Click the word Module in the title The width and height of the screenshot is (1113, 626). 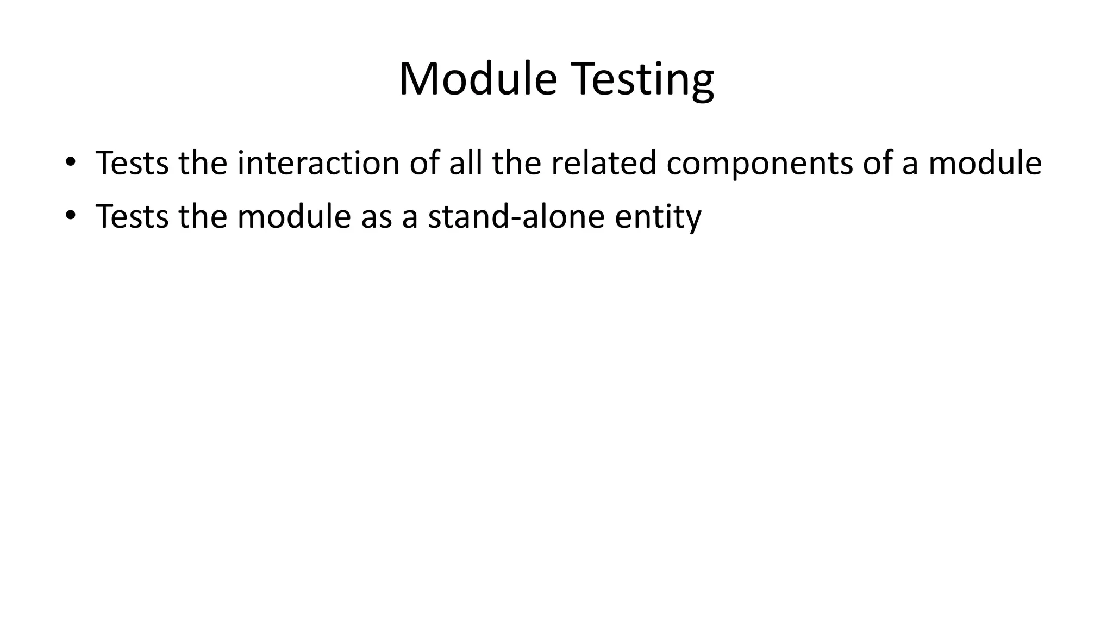click(478, 79)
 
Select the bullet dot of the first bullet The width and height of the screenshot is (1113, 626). click(70, 162)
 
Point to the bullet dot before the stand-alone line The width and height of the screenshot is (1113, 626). click(70, 216)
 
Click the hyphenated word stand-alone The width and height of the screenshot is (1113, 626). click(516, 216)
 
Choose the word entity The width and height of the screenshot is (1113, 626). click(658, 217)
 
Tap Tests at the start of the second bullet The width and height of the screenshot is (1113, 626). click(132, 216)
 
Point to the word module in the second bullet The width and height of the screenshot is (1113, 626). click(294, 216)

- Aim
Could you update the part of the entries that opens with the line containing "Point to the bullet" and closes with the last entry, changing "screenshot" to "screen capture" and leaving everything else the same? Give back only that part.

- The response
Point to the bullet dot before the stand-alone line The width and height of the screen capture is (1113, 626). click(70, 216)
 
Click the hyphenated word stand-alone The width and height of the screen capture is (1113, 626). click(516, 216)
 
Choose the word entity The width and height of the screen capture is (1113, 626). click(658, 217)
 
Tap Tests at the start of the second bullet The width and height of the screen capture is (1113, 626). click(132, 216)
 
Point to the word module in the second bullet The width and height of the screen capture is (1113, 626). click(294, 216)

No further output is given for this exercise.